Microstructure changes induced by adsorption/desorption of low rank coals and its desorption hysteresis mechanism

Adsorption/desorption behavior and its hysteresis phenomenon of coalbed methane (CBM) make a critical contribution to estimate CBM recovery. Hence, to investigate the adsorption/desorption mechanism of low rank coals, this study compared the adsorption/desorption characteristics of methane in different rank coals through isotherm adsorption/desorption experiments and then analyzed the changes in microstructure before and after adsorption/desorption. Thus, the coupling relationship among chemical structure, nanopores and gas adsorption/desorption and the desorption hysteresis mechanism for low rank coals were revealed.

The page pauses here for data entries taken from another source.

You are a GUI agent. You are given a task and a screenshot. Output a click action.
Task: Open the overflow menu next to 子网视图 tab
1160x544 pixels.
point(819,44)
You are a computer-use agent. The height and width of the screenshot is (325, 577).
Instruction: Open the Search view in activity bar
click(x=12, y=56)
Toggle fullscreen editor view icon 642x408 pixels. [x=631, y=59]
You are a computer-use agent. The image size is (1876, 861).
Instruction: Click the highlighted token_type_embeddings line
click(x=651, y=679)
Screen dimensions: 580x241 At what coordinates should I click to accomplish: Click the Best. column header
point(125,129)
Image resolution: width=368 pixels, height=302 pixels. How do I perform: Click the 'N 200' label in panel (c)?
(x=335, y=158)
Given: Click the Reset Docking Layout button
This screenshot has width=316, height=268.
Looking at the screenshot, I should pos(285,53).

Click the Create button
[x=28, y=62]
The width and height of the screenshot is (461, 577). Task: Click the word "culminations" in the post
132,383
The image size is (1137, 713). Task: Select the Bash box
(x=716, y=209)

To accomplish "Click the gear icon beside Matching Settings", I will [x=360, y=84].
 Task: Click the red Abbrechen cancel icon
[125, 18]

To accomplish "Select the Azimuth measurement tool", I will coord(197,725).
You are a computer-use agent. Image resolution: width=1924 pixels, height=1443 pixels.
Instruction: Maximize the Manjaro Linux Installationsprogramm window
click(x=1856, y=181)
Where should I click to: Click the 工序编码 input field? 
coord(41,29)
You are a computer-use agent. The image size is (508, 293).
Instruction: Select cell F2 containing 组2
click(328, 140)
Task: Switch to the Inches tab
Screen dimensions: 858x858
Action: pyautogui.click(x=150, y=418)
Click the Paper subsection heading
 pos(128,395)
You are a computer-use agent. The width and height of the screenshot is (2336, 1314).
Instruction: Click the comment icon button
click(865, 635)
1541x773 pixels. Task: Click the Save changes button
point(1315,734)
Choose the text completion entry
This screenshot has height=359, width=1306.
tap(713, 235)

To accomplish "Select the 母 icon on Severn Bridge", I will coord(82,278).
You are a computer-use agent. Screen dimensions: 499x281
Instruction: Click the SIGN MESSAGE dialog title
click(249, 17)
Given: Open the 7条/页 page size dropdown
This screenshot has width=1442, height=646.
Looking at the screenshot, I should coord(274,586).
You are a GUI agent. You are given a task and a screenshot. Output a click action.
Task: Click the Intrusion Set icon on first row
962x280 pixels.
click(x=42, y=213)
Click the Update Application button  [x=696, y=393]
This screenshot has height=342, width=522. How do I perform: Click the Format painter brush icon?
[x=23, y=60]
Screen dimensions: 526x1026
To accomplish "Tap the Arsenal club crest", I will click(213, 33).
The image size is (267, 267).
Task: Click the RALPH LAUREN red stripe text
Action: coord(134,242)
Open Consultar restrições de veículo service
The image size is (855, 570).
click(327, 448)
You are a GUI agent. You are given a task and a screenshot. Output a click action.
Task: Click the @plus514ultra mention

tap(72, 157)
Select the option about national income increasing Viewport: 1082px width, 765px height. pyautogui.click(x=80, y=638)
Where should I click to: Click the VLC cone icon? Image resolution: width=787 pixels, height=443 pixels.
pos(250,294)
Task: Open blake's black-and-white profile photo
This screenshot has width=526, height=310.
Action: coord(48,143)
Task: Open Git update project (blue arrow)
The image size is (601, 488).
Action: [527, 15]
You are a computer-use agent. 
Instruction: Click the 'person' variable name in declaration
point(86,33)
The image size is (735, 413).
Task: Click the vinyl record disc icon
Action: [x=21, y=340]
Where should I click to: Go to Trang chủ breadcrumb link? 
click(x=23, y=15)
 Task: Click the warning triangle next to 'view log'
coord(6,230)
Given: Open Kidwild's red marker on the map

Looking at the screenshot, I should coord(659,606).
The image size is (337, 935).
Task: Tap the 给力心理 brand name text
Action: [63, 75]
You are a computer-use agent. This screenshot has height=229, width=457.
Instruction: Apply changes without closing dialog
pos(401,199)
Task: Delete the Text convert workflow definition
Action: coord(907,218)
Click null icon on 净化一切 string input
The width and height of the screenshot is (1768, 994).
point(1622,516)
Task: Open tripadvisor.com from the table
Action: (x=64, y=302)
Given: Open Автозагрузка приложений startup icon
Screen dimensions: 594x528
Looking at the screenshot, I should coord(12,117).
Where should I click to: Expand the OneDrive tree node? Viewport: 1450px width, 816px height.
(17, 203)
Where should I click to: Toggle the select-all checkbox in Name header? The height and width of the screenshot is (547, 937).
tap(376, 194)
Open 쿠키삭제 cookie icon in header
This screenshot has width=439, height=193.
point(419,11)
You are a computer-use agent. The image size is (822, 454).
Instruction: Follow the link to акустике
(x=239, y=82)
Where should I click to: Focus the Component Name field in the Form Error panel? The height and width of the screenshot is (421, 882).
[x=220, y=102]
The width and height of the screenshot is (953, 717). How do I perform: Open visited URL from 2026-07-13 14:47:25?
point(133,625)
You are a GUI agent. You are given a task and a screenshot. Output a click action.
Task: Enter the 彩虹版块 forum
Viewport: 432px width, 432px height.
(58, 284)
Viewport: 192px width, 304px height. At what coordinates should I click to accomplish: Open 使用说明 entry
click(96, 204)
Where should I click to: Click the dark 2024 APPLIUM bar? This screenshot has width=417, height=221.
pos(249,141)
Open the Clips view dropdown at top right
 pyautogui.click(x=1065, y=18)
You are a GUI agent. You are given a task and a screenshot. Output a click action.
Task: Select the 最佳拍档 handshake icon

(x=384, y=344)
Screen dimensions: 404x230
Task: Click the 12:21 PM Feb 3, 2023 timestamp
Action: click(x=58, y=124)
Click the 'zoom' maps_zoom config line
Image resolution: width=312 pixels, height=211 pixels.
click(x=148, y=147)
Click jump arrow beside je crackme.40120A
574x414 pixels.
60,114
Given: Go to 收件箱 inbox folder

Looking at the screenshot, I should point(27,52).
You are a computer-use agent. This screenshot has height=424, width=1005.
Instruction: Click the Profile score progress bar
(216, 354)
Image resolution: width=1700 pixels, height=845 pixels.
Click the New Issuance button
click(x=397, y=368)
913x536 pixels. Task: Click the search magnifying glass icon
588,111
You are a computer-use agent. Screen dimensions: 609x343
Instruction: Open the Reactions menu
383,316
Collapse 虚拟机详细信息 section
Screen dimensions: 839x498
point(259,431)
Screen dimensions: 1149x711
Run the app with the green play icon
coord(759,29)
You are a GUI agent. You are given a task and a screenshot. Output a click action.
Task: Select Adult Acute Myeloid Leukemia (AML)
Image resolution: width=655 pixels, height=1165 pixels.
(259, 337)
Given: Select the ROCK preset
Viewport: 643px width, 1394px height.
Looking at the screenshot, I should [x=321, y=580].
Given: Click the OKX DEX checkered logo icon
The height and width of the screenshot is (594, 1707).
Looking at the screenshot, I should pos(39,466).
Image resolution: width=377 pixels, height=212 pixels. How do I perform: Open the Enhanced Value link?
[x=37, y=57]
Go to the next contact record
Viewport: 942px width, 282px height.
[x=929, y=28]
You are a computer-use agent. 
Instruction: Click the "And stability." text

Results show that the isosteric adsorption heat and desorption hysteresis coefficient present a decreasing first and then increasing trend with coalification from isotherm adsorption/desorption curves and thermodynamic characteristics. Specially, for low rank coals, as the degree of thermal evolution increases, the desorption hysteresis coefficient increases from 0.27 to 0.39 during low metamorphism stage. Then, compared the nanopore structure distribution and microcrystalline structure characteristics before and after adsorption/desorption, methane adsorption/desorption behavior not only promotes the pore expansion effect of ultra-micropores, but also leads to a swelling effect of basic structure unit (BSU). Furthermore, it can be found that as the BSU increases, the specific surface area (SSA) and pore volume (PV) of nanopores in coal increase, which directly controls the adsorption space. Meanwhile, the adsorption/desorption behavior can also induce the BSU swelling to change nanopore structure distribution, especially micropores and ultra-micropores. Finally, concerning desorption hysteresis effect, its esssence can actually be explained by the energy difference and microstructure. All these findings would provide the theorical guidance for CBM development in low rank coals.